Burn for Me (Hidden Legacy, #1) by Ilona Andrews
Re-read 2016, before book #2 came out:
“The name is Mad Rogan. They also call me the Butcher and the Scourge, but Mad is the most frequently used moniker.”
Nevada Baylor sounds like Kate Daniels. Or perhaps they both sound like Ilona Andrews. The setting might be different and their magic, too. But other than that they feel the same.
I find Mad Rogan more interesting than Curran Lennart, though.
This time around I had no problems to get hooked by the story. Once I started, it was hard to put this down and only my own, feeble body prevented me from reading through the night to finish this.
The cover is still hideous, but I am willing to agree that it is a little bit PNR…
Read first in April 2015, original review:
I once read an adventure novel set on the ocean. The book cover featured waves with a drifting oil drum. The book was a 1000-page hummer of a book, but nowhere in there was an oil drum mentioned, drifting or otherwise. On my list of most-idiotic-book-covers-of-all-time Burn For Me has beaten this book and taken top spot on the list.
If you are a fan of PNR and don’t know Ilona Andrews, fair warning: this book is great fun, I loved it and can’t wait for the sequel, but this is NOT paranormal romance in any shape or form. The designers at Avon must have smoked something really strong, when they came up with this cover. As strange as it sounds, guys ripping of their shirts every five minutes do not make a romance novel.
Ok, now, book…
I read a review that called the world building shoddy. Perhaps I am not critical enough and too fangirly, when Ilona Andrews is concerned, but I liked the world building. It told me everything I needed to know to get a good picture, there were no needlessly long info dumps and it fitted neatly into the plot.
The plot got going a tad slowly. Meaning not everything went BAM! on page two already. But it’s a new series, so a little setting-the-scene is to be expected. Also I didn’t read the beginning in one sitting, but with some stops. It might have influenced my perception of it.
I like the idea of Houses with different talents. It reminded me a little of the second book of the Kinship stories, as it toys with a similar set-up. The Pit reminded me of Bayou Moon.
Nevada’s family is to die for, the lot of them. Grandma is fabulous and I love the warehouse with its beehive of rooms stacked on each other and grandmother’s lair of tanks and assault vehicles.
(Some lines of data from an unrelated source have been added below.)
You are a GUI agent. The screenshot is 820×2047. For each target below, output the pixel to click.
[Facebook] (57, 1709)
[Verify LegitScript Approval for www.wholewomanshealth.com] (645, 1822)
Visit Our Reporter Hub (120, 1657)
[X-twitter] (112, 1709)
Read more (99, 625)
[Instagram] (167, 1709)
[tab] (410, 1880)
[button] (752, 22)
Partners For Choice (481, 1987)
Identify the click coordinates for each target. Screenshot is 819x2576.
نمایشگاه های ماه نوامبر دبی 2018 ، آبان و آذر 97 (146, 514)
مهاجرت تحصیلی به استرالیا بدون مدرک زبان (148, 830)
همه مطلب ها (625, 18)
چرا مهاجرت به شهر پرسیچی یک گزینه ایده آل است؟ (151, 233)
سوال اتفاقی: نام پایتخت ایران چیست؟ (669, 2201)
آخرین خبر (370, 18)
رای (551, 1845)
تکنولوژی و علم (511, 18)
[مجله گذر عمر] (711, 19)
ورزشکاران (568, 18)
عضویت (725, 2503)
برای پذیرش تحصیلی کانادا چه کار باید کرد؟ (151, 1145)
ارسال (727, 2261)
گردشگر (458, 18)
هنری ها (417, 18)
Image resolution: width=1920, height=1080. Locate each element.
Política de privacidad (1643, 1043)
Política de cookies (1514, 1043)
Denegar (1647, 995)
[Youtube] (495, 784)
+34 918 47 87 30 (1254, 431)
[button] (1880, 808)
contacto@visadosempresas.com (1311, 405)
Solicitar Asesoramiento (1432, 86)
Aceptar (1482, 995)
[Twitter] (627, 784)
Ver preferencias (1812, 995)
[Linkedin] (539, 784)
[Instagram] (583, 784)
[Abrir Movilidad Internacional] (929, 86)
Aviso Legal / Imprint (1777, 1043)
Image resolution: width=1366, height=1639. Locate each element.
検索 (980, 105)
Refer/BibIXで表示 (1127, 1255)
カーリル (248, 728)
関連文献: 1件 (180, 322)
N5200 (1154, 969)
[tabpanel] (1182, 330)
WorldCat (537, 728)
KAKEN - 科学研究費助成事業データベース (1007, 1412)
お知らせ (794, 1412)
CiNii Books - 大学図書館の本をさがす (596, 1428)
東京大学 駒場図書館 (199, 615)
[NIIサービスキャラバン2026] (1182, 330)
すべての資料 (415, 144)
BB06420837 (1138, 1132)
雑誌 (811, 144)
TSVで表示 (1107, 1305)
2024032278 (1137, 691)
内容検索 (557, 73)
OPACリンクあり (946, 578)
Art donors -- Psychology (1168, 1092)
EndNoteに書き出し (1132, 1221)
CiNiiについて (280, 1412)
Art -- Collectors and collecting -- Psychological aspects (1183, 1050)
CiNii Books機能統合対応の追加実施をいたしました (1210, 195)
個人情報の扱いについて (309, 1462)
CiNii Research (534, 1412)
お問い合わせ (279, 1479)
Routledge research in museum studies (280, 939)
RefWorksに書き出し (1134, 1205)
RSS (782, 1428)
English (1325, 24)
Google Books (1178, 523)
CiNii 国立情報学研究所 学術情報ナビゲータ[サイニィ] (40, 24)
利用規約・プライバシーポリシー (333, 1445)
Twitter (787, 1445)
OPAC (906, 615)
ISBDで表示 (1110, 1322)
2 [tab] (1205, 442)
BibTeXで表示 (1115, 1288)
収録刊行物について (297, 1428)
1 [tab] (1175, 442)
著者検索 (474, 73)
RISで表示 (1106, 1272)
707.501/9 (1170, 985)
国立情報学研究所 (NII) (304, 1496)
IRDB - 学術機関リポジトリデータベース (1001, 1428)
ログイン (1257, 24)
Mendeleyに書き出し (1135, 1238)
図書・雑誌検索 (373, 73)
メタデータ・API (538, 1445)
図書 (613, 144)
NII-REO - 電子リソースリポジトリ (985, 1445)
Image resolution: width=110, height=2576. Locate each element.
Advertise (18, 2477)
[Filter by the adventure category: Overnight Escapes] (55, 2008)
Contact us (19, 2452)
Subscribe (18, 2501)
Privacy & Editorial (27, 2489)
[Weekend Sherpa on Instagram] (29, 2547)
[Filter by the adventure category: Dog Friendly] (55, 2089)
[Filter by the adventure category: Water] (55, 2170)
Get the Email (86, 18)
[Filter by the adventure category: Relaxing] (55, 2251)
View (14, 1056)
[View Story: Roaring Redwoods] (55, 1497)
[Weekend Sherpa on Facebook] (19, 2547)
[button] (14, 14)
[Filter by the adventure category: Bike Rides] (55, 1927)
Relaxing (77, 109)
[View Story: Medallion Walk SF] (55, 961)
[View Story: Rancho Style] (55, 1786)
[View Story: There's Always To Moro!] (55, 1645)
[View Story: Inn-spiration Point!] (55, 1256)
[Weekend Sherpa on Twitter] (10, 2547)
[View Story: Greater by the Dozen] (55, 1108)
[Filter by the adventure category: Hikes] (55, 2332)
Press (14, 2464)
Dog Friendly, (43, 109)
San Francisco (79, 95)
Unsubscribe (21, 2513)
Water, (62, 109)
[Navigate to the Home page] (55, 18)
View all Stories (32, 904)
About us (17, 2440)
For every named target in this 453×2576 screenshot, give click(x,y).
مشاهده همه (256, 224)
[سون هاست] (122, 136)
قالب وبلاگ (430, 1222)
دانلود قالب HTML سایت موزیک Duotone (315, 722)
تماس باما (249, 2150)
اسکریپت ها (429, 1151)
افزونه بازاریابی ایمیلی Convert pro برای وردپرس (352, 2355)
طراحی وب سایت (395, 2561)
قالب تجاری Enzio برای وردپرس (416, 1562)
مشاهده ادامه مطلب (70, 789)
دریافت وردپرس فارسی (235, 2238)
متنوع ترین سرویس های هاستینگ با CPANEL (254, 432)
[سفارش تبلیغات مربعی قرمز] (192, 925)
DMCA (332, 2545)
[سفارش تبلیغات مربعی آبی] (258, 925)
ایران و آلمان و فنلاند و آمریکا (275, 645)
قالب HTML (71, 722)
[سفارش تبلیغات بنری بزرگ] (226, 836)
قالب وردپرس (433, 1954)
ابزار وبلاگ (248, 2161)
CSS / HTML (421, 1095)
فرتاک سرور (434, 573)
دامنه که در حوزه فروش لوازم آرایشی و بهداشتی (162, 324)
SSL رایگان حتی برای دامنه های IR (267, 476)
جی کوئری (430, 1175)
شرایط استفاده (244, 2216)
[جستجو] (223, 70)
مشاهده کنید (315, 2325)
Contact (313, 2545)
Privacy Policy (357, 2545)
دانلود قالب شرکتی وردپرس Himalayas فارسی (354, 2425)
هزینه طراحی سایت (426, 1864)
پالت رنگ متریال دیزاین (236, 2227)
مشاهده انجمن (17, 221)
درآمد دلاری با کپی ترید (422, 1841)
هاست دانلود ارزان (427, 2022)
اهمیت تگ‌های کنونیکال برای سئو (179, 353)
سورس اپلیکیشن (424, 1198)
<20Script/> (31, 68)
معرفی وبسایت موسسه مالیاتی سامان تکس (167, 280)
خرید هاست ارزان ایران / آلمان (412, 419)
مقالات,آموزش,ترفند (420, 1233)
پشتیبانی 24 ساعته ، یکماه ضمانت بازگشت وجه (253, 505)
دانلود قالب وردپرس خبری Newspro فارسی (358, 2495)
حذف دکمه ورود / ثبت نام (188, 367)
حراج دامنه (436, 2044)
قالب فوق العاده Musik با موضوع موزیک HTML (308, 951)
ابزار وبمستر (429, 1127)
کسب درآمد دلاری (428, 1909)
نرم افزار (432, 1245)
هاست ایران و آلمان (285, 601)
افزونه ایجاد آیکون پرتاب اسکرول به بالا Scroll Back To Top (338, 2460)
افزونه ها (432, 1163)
All the characters work well and get enough of a backstory to be colourful and interesting. The two main male characters are idiotically handsome and, as mentioned, keep ripping their shirts off at every opportunity. I am thinking Hugh Jackman as Mad Rogan? By the way, does anybody else keep thinking of Indian food, every time his name is mentioned?
You never really get to see the bad guys that hold the strings, I am guessing they will either pop up in the sequel or we will have to suffer through one of those dragged out story archs that take several books to resolve. I hope not, because those tend to annoy and bore the crap out of me by the third installment.
The book has a proper high-stakes ending with a lot of suspense, but the story is not really resolved. It’s the first book in a series and the somewhat open ending and some other loose, dangling ends scream for the sequel. Half a year of waiting, argh! I almost took off a rating star just for that, but ultimately I had too much fun for that.